◆ Exercise
Review the listing and copy each line that holds the word "Given".

-=-=-=-=-

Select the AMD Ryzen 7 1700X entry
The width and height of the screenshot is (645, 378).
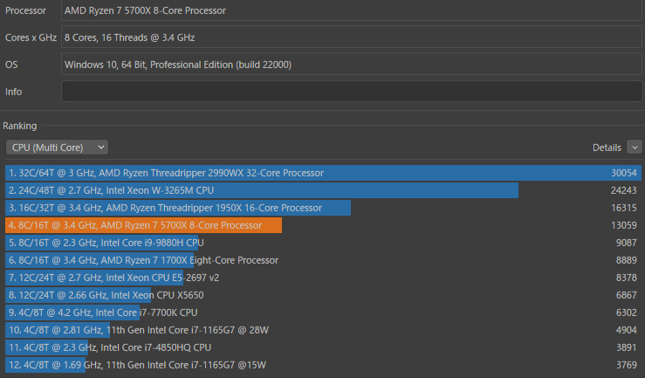click(142, 260)
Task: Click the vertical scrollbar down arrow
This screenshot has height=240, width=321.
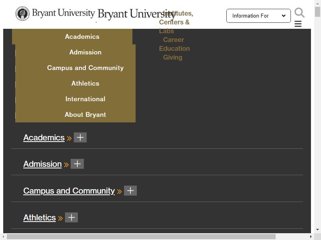Action: pyautogui.click(x=317, y=230)
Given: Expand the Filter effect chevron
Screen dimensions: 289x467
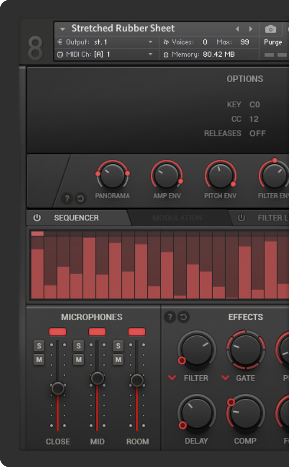Looking at the screenshot, I should (172, 378).
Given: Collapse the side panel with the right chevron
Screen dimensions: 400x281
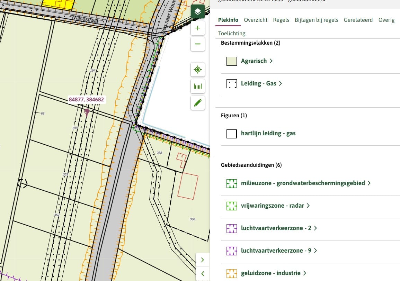Looking at the screenshot, I should tap(202, 260).
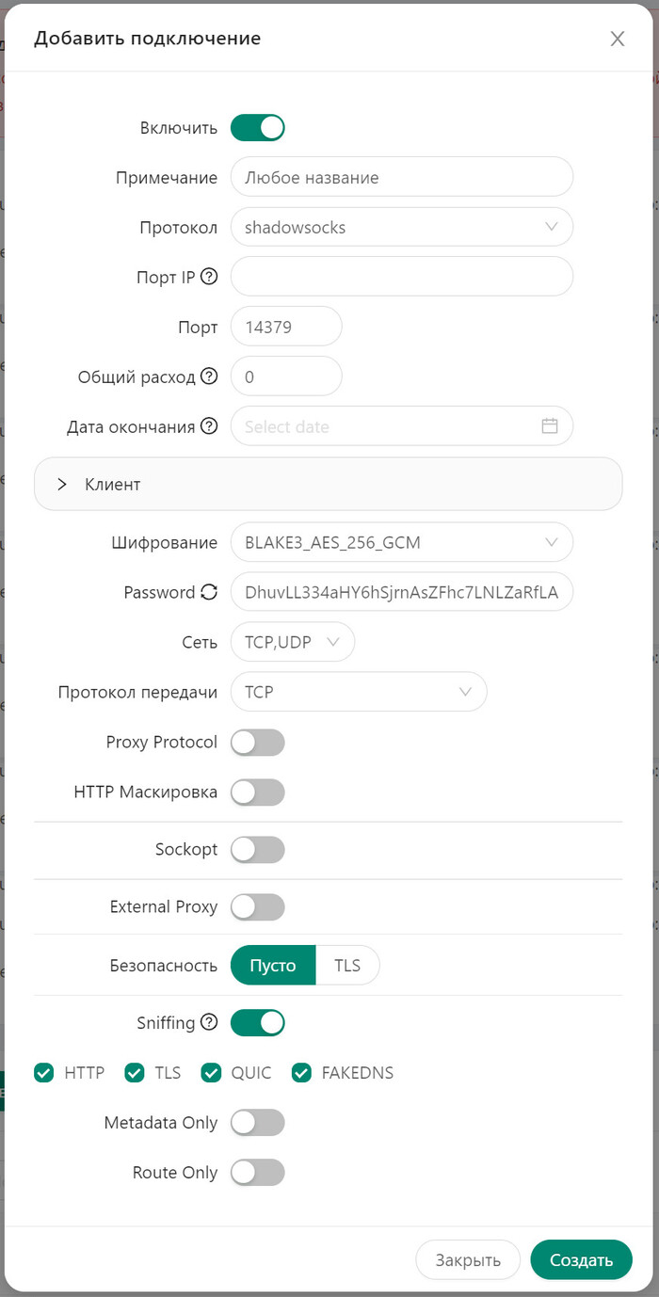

-=-=-=-=-

◆ Result of the task
Given: Expand the Filter effect chevron
Given: Collapse the side panel with the right chevron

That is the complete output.